One of the psycho patients was a very plump middle aged lady who told me she was the Lord Jesus Christ. When I pointed out to her she had female organs and no sign of male genitalia she answered without blinking an eye. "The doctors got a hold of me and gave me a sex change operation. And they did it against my will, the dirty bastards!"

Mom had started as a polio practical nurse. Nurses came to Orange County Hospital to teach the Sister Kenny method of treating polio. Mom learned to use hot packs and other Sister Kenny treatments. Mom invented a way to give drinking water to people confined to breathing tanks. She connected IV tubing from a water pitcher to a place where all the patient had to do was turn his head to the free end of the tubing and suck up fresh water whenever they got thirsty. After the epidemic, Mom floated to wards. This meant she worked any floor where they were short of help. She was intelligent and adjusted to changes quickly. At least one finicky doctor preferred Mom over the other nurses to assist him on pediatric and contagious disease rounds. Mom treated the patients with love and understanding.

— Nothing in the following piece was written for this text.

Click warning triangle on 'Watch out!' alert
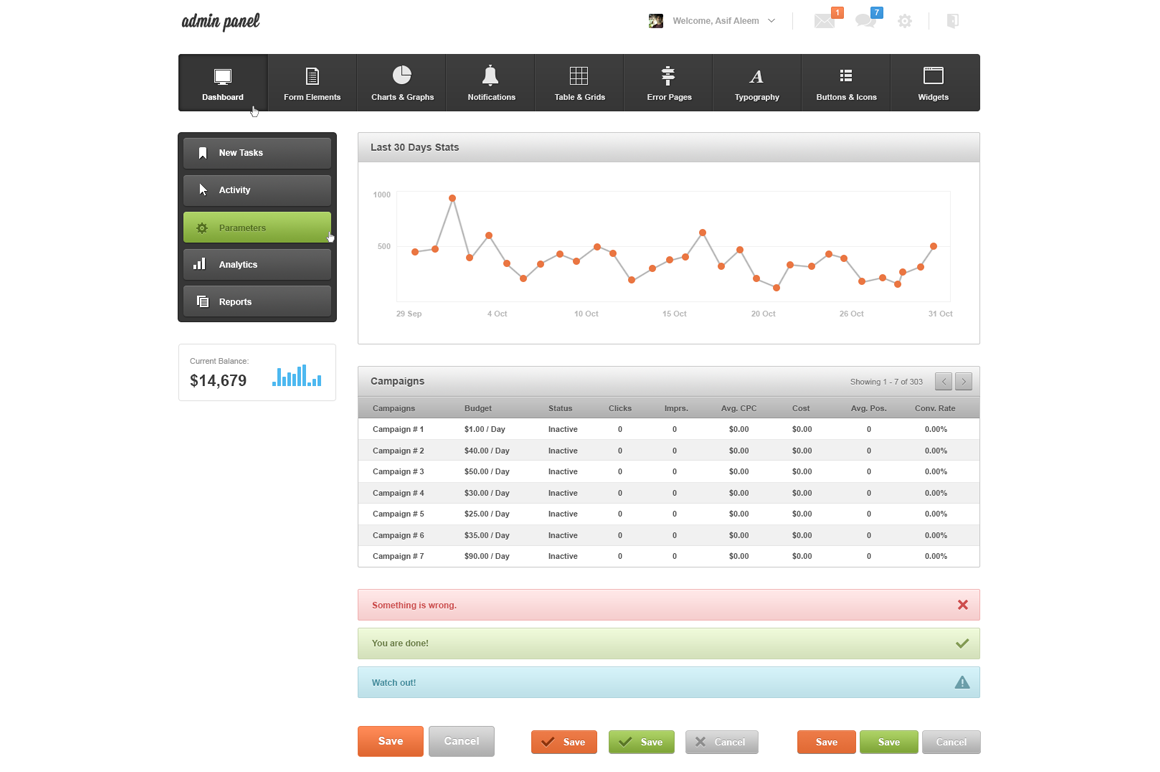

The Orange County General Hospital psychiatric ward was separated from the medical ward by a second story solarium. The women were kept upstairs and the men downstairs in a half basement with windows close to the ground outside. With high, barred windows from the inside, it seemed like we were in a cold, damp basement. New patients were evaluated for seventy two hours to decide if they needed long term treatment at the state mental institution at Norwalk. A psychiatrist saw each patient before they were taken to be judged by an older judge in Santa Ana. Sometimes due to human error, sane people were sent to Norwalk State Mental Institution. Once there, it took an act of Congress to get them out. Psychiatrists and nurses were accustomed to hearing patients say they were normal. People claiming to be sane were labeled paranoid.

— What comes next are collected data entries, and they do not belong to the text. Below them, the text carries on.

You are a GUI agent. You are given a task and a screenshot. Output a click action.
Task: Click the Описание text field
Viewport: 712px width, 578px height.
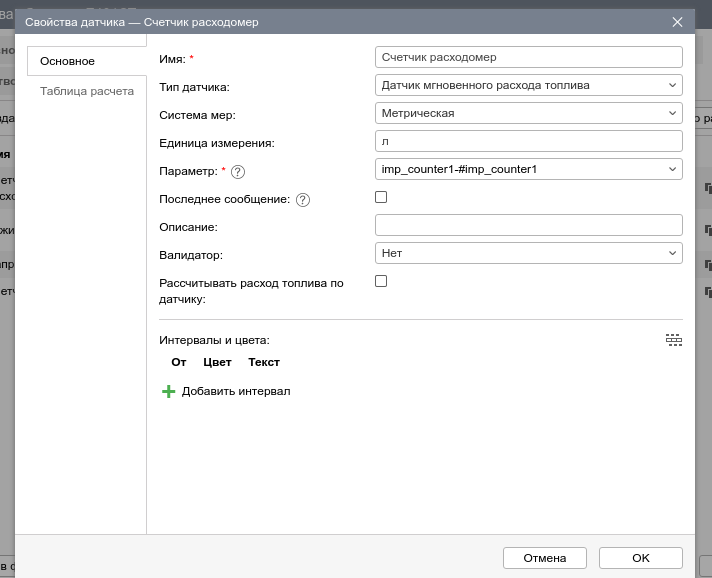point(528,225)
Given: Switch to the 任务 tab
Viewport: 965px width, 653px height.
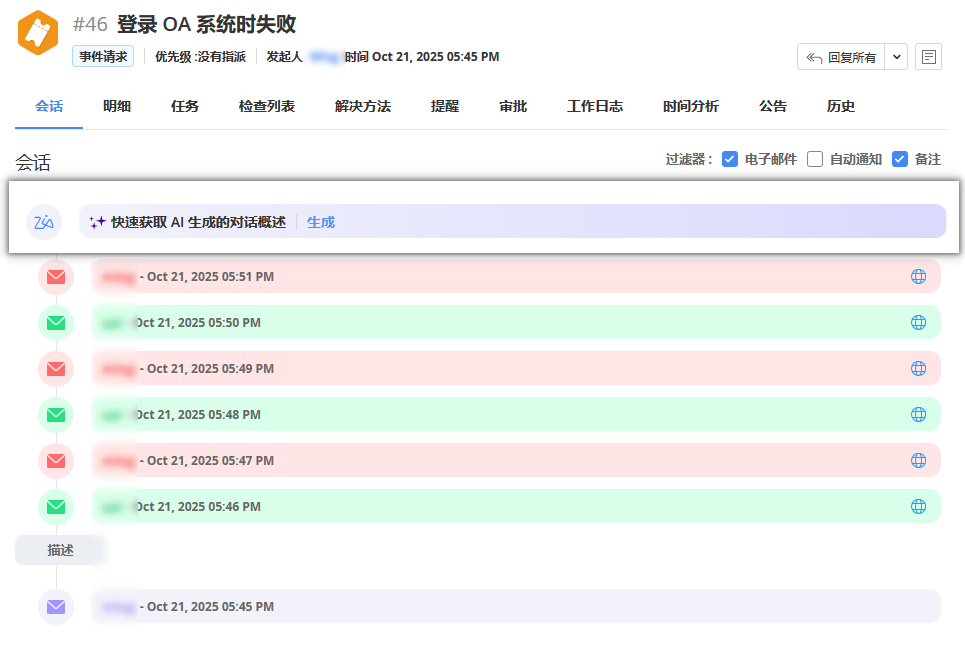Looking at the screenshot, I should (185, 106).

I met an interesting patient my first night of duty at the psycho ward. Mr. Duvall lived in a room like a jail cell with bars on the window of the large wooden door. The room was down the concrete stairs in the basement below the psycho ward nurses station. He was over ninety, and half his face was covered by a mass of purple tissue all bumpy and wrinkled. It made him look grotesque. The growth looked like a blue vegetable grew on his face half covering one eye. The eye seemed small and looked like it was crying. He used a dirty looking handkerchief to wipe the tears. Usually he was in bed chewing stinky tobacco and spilling it on his bedding. The nurses hated the smell of the tobacco, and they referred to Mr. Duvall as a dirty old man. At night I often heard him get up and push a straight backed chair on the concrete to and from the toilet all the male patients shared. I could hear the click, click, clicks as he pushed the chair over the cracks in the cement and he made choo choo train sounds with his voice. I would go down and talk to him, and at first, it made me feel sick to see his face. But he had a wonderful mind and a good sense of humor. He wasn't crazy like the hospital workers said. They said he couldn't get along with anybody on the geriatric ward. I think he was just too ugly, and too sarcastic, and they were simply hiding him in the psychiatric ward. He told me he wanted to die, and he frequently asked my mother to give him a black pill. She said, "I don't know what a black pill is." He said, "Yes, you do."

Pretty soon I liked him and looked at him without feeling pity any more. I went to check on him when I heard him talking to himself out loud. When I asked who he was talking to he said, "When I feel like talking to someone with good sense, I talk to myself. Nobody else has good sense here." When he died I was glad he got his wish to die. He had suffered enough.